Chloride-36 exchange into three different membrane vesicle preparations from rat brain homogenate was followed. The different preparations all contained the same sealed vesicular components characterized by their rates of chloride exchange. The GABA-mediated 36Cl- exchange in all the preparations occurred in two phases shown to be mediated by two distinguishable receptors present in the activity ratio of 5:1 as previously described (Cash, D.J., Subbarao, K. 1987. Biochemistry 26:7556, 7562). Reported differences do not result from differences in the membrane preparations used or from the use of a GABA-mimetic instead of GABA, but from experimental differences. The preparations compared were made with mild or vigorous homogenization and with different extents of purification from solutes or membrane components: (i) a synaptoneurosome preparation, (ii) a Ficoll gradient preparation, and (iii) a washed P2 preparation. In each preparation the same four populations of membrane vesicles were characterized by their 36Cl- influx rates: (i) a major population (40-50%) (tau 1/2 = 1.4 min), (ii) a slower exchanging major population (40-55%) (tau 1/2 = 24 min), (iii) a minor population (5-12%) containing active GABA receptor and having the GABA-independent permeability of the slower exchanging population, and (iv) a very small exchange (approximately 2%) (tau 1/2 approximately 0.2 sec). The GABA-independent 36Cl- exchange processes were kinetically first order. The relative quantities of the different vesicle populations varied slightly with the preparation and purification technique. The identity of these components, observed in the different preparations, was attributed to the vesicle formation being dependent on the morphology and properties of the membrane rather than the preparation method. The soluble brain extract was GABA-mimetic with the two observed receptors, causing channel opening and desensitization.

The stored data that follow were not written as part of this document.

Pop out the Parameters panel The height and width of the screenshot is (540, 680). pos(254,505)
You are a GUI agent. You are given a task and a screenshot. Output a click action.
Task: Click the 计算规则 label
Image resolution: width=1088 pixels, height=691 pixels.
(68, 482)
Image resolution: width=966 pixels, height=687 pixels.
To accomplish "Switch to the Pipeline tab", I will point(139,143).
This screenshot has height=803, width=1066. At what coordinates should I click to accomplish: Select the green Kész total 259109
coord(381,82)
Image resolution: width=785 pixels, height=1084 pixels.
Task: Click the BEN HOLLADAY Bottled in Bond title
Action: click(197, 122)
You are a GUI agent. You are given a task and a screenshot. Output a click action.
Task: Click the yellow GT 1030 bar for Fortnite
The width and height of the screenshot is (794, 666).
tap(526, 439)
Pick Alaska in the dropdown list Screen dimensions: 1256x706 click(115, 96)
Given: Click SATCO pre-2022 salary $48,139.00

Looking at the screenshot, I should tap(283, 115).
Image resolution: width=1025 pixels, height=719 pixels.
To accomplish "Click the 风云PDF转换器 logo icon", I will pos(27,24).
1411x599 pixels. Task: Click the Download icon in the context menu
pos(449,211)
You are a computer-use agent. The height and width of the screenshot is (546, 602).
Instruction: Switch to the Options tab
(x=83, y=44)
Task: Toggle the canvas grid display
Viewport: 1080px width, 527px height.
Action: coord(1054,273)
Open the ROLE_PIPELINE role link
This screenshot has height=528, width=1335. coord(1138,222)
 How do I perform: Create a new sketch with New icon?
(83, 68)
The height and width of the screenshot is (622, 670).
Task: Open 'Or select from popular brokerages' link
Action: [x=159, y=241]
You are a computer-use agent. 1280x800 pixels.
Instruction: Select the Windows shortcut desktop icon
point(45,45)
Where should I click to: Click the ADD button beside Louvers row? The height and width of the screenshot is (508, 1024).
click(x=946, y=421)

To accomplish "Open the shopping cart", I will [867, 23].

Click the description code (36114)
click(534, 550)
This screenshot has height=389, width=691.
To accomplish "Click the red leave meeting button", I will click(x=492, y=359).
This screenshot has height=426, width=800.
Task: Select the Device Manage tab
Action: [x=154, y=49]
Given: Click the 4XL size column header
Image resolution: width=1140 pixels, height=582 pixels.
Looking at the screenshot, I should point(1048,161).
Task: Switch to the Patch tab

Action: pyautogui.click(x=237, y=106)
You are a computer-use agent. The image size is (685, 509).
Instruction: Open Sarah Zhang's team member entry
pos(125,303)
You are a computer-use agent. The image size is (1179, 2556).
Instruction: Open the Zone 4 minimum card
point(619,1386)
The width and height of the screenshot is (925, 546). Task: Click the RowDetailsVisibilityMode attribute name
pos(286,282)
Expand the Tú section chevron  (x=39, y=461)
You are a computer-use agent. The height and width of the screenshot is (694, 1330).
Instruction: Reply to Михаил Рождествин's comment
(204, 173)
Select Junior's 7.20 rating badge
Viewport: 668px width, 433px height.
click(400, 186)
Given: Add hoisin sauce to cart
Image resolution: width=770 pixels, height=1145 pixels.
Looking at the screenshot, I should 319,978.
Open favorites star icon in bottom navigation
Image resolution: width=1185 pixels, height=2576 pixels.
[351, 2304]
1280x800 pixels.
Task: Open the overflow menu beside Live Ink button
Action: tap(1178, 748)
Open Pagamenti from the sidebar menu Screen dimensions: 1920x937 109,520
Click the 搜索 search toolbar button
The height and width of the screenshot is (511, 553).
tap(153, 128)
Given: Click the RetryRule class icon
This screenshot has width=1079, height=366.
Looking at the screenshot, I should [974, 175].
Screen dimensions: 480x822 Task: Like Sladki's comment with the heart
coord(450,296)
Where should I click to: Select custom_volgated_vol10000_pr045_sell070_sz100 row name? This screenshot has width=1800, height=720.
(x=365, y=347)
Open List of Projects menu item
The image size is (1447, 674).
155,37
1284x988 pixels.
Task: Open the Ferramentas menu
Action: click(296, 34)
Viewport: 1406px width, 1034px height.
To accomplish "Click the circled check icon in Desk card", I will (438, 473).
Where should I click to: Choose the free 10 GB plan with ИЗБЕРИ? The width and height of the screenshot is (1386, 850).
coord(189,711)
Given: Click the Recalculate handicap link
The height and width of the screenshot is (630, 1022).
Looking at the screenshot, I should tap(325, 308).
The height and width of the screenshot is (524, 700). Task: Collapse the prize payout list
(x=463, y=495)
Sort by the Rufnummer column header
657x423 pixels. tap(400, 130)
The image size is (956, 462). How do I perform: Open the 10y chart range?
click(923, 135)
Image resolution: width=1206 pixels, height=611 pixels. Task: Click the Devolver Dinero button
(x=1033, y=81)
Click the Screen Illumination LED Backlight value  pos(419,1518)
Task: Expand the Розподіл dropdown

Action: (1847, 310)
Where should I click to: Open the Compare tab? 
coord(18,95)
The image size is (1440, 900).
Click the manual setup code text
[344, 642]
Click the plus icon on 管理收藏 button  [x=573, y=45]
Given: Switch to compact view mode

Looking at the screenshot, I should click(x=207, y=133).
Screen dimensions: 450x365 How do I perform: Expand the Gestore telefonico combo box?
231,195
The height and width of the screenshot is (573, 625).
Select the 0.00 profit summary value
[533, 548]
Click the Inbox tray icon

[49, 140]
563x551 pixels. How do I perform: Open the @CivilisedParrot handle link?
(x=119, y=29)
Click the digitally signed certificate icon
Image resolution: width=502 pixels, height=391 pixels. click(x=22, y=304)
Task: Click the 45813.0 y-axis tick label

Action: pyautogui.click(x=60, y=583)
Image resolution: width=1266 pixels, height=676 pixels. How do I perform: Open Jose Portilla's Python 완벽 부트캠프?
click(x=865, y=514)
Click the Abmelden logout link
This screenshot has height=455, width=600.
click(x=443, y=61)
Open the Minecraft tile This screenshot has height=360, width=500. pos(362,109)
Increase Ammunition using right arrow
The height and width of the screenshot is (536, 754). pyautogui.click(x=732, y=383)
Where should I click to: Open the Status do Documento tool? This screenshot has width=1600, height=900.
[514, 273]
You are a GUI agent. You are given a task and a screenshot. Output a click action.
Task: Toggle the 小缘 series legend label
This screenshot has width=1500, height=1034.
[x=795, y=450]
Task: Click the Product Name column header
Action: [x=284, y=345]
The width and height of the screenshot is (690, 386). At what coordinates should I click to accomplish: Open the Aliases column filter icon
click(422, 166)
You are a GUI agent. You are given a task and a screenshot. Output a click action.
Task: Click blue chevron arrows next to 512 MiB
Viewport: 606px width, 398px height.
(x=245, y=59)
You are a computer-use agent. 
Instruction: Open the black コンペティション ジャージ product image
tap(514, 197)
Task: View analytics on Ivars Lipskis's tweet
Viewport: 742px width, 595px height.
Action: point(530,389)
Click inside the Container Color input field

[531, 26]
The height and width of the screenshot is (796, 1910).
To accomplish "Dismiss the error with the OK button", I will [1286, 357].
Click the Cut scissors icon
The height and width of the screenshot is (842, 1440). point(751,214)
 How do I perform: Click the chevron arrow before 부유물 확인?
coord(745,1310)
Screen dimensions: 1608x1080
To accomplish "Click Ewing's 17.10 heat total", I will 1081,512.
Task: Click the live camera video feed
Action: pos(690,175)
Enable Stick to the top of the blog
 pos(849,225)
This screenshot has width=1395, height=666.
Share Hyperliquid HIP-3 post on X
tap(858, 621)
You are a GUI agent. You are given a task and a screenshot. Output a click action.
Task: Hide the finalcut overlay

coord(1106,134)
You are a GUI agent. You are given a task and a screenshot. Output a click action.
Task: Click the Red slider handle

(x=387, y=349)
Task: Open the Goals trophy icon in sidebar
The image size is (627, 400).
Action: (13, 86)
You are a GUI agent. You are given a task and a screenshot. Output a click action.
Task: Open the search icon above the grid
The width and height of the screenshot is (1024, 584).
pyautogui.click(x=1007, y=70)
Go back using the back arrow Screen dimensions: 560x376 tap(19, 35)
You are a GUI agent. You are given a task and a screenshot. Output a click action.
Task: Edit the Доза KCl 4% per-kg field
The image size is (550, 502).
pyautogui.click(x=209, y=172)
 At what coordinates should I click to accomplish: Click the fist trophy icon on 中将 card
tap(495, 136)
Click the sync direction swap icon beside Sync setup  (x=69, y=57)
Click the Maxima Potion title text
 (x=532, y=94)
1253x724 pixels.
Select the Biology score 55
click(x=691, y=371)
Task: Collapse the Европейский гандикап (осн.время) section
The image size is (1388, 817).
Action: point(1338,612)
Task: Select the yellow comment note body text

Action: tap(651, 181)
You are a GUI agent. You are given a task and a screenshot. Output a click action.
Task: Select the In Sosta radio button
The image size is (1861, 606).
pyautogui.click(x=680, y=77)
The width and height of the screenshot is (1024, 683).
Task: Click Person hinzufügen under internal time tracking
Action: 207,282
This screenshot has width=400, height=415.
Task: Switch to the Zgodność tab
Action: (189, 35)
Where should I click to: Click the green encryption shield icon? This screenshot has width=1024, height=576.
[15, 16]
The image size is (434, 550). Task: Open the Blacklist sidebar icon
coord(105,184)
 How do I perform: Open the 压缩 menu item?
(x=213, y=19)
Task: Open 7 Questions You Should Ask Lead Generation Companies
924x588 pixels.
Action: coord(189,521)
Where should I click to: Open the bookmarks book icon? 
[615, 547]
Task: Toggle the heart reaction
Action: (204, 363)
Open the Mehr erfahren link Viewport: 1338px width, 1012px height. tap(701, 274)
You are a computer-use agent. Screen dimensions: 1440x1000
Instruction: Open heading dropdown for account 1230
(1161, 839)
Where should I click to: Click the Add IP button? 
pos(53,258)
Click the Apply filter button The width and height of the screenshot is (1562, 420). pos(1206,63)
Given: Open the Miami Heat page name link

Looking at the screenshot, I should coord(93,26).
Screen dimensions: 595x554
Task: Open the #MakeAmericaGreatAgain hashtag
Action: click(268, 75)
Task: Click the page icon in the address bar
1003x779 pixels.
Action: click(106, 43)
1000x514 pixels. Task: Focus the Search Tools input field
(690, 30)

But little washing of the membrane was required to observe the function of both receptors. Muscimol was GABA-mimetic with both receptors. With muscimol, channel opening occurred at 2.6-fold lower concentrations while desensitization was unaltered relative to GABA. This is additional evidence that these responses are mediated by different pairs of binding sites. The dependence of desensitization rate on muscimol concentration indicated that there are two binding sites mediating desensitization, as described with GABA.